Application Registration
The connector acts as an Entra Id application. This application must be registered as follows
Navigate to https://portal.azure.com
Open Entra Id
Open App registrations
Click on New registration
Give it a name
Click on Register
Click on API permissions
Add a Permission
Click on Microsoft Graph
Choose Application Permissions
Please search for the following permissions and check the respective boxes:
Search for User.Read.All and check the Box
Search for Group.Read.All and check the box
Sites.FullControl.All (needed for accessing the SharePoint Online Site permissions and secure search)
Sites.Read.All
Click on Add permissions
Then click on Add a permission again
Then choose Microsoft SharePoint
Choose Application Permissions
Choose Sites.FullControl.All
Click on Add permission
Grant admin consent for all chosen permissions
Now open certificates and secrets
Click on Certificates
Here click on Upload certificate and upload the public key, as generated above
Click on add
Now, finially click on Overview and make a note of client Id and tenant Id
Content Source Configuration
The content source configuration of the connector comprises the following mandatory configuration fields.

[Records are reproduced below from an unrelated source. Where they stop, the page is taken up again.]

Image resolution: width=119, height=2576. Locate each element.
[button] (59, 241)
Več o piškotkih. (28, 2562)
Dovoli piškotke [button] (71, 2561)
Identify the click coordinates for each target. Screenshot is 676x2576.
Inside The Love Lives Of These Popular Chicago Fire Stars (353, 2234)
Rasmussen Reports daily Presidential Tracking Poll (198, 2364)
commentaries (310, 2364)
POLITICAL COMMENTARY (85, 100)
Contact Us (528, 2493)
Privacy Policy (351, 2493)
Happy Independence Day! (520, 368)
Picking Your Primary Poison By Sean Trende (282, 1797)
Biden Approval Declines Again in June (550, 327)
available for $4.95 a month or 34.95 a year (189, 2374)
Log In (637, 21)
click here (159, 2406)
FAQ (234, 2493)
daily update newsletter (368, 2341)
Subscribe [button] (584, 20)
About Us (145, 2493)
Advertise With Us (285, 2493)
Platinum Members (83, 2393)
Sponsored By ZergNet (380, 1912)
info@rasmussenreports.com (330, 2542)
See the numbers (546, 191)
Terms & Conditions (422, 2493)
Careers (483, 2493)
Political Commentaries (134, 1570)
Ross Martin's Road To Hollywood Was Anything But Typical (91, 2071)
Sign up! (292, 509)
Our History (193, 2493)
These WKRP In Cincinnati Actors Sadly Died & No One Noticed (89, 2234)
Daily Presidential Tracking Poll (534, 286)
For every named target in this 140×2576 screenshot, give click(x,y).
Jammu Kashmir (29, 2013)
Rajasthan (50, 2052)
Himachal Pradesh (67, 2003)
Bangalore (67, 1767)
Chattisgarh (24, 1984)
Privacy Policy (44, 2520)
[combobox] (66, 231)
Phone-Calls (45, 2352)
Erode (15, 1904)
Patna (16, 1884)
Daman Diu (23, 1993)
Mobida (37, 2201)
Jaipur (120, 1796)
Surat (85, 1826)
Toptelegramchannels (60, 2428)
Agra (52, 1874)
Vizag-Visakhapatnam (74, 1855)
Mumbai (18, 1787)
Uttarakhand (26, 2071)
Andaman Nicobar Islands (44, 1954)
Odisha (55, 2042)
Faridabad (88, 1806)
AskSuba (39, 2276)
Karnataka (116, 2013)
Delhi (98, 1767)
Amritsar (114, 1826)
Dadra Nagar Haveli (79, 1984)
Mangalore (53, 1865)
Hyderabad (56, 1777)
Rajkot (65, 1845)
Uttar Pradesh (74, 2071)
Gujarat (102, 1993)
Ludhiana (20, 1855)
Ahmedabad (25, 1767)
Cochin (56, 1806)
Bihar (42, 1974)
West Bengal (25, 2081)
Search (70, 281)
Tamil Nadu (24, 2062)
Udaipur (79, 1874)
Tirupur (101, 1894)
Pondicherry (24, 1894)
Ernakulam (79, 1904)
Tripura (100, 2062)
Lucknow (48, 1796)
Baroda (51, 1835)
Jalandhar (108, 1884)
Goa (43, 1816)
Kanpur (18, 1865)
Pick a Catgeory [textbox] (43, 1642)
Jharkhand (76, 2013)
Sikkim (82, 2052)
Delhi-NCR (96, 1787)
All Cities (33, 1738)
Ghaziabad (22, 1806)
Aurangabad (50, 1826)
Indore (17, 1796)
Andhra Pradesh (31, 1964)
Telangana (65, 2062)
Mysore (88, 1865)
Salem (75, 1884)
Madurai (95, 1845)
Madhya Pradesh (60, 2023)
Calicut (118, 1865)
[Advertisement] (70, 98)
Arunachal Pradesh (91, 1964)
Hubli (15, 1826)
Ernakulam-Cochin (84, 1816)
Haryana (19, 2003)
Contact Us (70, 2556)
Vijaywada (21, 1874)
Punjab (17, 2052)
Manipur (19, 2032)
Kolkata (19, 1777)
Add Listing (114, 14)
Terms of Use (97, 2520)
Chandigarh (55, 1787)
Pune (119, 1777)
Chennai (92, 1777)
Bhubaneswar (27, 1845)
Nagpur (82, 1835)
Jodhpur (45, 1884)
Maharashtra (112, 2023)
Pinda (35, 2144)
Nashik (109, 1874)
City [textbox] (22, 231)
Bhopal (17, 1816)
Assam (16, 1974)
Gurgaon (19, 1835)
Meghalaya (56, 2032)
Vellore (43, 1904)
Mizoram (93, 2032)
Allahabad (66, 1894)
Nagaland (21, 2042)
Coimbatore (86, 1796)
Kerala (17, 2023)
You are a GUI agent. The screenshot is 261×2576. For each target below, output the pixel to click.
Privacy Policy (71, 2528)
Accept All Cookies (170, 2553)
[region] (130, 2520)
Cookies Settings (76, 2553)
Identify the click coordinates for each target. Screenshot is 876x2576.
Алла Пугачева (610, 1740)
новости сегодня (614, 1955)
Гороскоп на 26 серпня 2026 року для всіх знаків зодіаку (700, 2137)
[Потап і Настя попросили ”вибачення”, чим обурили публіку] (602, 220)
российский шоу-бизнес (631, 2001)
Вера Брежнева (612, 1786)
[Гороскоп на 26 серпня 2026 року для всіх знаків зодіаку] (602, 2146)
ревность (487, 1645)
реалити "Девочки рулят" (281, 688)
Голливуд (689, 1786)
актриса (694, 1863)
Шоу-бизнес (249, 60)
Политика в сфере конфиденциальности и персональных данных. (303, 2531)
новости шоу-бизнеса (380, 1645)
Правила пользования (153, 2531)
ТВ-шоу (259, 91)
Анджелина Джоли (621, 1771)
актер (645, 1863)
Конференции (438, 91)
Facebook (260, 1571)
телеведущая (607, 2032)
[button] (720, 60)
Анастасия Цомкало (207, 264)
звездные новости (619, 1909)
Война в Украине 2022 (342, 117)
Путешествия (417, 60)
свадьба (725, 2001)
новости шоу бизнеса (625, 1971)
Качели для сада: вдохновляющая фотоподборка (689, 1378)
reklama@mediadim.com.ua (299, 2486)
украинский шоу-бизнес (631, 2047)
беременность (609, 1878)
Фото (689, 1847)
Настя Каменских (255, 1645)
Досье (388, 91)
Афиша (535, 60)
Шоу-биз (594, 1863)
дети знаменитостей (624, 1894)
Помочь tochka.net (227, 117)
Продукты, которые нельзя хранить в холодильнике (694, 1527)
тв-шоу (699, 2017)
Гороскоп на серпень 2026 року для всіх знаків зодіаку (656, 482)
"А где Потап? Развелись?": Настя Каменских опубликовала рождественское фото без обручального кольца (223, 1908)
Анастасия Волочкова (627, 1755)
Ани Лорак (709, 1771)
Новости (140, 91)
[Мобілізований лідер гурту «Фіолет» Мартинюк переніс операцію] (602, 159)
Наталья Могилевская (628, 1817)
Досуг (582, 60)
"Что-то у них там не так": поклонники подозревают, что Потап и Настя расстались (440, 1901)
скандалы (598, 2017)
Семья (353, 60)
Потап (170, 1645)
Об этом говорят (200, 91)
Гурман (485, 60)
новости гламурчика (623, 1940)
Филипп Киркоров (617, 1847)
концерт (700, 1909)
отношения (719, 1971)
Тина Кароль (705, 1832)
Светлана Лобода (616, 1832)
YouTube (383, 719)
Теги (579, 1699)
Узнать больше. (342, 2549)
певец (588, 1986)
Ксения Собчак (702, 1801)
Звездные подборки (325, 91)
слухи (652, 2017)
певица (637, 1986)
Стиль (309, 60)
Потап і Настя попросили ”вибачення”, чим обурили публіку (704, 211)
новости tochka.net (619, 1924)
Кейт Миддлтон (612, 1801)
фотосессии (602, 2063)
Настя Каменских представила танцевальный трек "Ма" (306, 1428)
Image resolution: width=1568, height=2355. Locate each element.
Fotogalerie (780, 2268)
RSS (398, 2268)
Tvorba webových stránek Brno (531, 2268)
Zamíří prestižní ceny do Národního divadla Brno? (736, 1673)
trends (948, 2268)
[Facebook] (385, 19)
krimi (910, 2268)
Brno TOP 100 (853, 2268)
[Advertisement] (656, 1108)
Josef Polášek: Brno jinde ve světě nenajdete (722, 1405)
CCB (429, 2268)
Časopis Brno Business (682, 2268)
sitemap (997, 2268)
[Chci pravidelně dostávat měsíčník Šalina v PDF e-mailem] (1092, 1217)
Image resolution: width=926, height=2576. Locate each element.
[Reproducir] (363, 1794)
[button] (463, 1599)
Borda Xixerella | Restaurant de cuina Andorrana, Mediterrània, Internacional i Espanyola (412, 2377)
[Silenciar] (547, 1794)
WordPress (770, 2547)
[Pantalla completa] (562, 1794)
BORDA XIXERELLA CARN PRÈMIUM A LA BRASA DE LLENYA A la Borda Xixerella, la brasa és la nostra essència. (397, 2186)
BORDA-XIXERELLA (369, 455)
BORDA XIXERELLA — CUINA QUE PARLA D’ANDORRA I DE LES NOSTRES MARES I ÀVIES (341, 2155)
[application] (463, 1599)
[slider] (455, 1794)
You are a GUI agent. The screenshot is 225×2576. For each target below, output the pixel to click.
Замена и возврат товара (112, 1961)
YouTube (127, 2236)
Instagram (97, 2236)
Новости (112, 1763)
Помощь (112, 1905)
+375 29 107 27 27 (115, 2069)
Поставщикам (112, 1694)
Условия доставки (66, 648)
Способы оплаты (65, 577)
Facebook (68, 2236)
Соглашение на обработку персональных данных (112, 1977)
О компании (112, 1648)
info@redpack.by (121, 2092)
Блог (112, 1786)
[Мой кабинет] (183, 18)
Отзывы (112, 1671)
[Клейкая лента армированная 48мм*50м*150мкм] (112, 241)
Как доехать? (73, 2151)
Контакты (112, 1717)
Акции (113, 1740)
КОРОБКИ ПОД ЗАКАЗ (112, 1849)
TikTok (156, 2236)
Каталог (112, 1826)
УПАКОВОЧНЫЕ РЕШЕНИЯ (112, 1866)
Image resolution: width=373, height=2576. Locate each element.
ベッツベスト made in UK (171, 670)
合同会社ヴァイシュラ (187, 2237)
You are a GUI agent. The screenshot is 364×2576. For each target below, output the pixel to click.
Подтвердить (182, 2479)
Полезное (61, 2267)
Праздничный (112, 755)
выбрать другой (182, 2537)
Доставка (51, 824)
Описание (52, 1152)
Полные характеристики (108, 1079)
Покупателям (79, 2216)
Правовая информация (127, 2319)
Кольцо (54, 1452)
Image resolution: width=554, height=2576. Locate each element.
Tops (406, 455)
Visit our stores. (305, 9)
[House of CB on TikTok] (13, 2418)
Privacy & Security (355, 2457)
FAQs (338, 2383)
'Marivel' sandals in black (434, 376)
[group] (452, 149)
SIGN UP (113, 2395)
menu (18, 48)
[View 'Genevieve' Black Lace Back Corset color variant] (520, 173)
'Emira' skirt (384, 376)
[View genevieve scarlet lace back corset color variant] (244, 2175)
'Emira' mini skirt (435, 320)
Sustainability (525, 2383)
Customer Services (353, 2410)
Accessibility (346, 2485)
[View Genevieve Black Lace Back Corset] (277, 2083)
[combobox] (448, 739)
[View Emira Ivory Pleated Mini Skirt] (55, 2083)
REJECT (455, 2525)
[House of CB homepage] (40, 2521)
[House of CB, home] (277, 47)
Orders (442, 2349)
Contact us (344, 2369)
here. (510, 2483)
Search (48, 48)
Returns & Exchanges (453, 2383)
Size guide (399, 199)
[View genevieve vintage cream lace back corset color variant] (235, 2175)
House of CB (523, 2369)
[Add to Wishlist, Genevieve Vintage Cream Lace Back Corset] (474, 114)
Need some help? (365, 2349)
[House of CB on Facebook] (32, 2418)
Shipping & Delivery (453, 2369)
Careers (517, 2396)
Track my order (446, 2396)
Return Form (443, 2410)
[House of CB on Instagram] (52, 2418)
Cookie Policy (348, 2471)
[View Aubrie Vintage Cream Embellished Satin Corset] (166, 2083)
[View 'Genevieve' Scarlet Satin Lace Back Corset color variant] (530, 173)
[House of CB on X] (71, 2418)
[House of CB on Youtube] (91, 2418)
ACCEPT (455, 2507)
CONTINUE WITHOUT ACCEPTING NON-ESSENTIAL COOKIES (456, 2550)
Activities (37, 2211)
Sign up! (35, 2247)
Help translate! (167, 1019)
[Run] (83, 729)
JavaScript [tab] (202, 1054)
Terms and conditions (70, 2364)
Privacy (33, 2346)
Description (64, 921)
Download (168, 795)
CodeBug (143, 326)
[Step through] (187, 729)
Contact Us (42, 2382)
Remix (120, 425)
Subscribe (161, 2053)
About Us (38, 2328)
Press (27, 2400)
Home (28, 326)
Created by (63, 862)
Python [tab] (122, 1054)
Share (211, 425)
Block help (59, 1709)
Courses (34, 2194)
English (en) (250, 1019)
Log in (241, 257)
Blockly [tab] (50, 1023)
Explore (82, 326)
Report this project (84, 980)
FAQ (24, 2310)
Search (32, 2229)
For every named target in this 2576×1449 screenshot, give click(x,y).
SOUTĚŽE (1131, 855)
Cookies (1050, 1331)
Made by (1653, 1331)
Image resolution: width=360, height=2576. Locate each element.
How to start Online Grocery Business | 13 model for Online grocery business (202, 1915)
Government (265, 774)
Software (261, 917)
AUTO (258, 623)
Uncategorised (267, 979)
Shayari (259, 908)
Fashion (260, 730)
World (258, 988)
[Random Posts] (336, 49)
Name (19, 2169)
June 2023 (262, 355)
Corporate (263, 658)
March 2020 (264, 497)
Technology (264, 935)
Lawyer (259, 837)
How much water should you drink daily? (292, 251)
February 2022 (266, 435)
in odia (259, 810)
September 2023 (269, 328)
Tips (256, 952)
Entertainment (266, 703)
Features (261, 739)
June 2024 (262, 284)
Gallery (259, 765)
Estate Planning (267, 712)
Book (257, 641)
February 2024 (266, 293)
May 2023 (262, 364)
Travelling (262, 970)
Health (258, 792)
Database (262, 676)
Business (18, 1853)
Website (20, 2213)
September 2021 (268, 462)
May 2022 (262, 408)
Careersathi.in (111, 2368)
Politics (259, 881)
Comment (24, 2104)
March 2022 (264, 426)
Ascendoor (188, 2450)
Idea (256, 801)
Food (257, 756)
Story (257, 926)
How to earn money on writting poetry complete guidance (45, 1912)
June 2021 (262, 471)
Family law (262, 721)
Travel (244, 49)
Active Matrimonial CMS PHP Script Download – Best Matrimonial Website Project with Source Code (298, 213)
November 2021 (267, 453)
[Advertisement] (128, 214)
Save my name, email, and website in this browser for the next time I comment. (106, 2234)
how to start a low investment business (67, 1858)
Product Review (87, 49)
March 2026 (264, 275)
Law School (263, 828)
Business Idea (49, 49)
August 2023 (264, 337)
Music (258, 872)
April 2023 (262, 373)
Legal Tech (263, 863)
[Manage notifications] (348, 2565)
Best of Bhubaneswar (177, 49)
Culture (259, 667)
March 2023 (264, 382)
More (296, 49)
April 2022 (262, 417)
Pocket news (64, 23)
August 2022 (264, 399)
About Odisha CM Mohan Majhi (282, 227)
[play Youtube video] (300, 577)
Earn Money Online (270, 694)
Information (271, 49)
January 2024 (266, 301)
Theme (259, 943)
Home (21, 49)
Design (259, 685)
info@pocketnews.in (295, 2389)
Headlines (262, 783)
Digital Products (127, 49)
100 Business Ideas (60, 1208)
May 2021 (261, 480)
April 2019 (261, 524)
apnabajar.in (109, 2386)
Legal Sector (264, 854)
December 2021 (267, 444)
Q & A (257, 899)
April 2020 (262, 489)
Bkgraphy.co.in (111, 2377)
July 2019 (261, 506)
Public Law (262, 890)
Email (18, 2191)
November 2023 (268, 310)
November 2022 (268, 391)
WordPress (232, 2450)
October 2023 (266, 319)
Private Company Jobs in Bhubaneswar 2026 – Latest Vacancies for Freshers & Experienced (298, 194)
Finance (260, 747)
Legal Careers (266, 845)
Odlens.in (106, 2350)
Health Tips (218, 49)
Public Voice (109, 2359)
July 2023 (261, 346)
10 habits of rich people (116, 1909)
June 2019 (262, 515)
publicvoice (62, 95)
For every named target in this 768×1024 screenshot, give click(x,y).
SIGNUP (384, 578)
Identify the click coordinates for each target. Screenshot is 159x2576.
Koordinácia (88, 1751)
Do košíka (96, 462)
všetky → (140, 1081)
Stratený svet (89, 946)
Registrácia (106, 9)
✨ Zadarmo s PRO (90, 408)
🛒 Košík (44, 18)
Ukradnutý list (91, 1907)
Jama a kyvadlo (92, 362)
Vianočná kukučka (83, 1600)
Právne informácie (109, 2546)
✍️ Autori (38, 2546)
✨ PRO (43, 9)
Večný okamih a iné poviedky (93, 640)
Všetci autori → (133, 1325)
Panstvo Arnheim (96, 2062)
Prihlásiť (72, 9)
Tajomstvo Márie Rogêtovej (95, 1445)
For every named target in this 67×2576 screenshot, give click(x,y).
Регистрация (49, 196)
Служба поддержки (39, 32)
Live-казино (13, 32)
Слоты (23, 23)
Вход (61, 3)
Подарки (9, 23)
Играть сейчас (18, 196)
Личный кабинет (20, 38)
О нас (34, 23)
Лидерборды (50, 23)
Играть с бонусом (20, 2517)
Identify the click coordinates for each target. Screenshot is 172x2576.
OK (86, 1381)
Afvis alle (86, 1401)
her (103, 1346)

Within the connector’s configuration please add the following information:
Tenant Id. Is the tenant Id information from the steps above.
Client Id. Is the client Id information from the steps above.
SharePoint base URL is the base URL of your tenant, e.g. https://company.sharepoint.com
Private key. Here you need to upload your private key which you generated in the steps above
Public key. Here you need to upload your public key, which you generated in the steps above.
Rate limit: You can furthermore reduce the number of API calls per second.
Index One Drives: If turned on OneDrives are crawled (cf. OneDrive connector)
Index One Drives: If turned on SharePoint Online sites are crawled (cf. SharePoint Online connector)
Index hidden lists: By default, the connector skips hidden SharePoint lists.
Included Sites: here you can add site urls. If given, only these sites will be crawled.
Then all previously indexed sites which are not included anymore will be deleted from the search index.Excluded Sites: here you can add site urls. If given, these sites will be not be crawled.
Then all previously indexed sites which are not included anymore will be deleted from the search index.Excluded attachments: the file suffixes in this list will be used to determine if certain documents should not be indexed, such as images or executables.
After entering the configuration parameters, click on validate. This validates the content crawl configuration directly against the content source. If there are issues when connecting, the validator will indicate these on the page. Otherwise, you can save the configuration and continue with Content Transformation configuration.
Recommended Crawl Schedules
Content Crawls
The connector supports incremental crawls. These are based on the SharePoint changelog and depending on your tenant’s size, these can run every few hours.
The change log might not be complete and factor in all permission changes. Therefore depending on your requirements, we recommend to run a Full Scan every week.
For more information see Crawl Scheduling .
Principal Crawls
Depending on your requirements, we recommend to run a Full Principal Scan every day or less often.
For more information see Crawl Scheduling .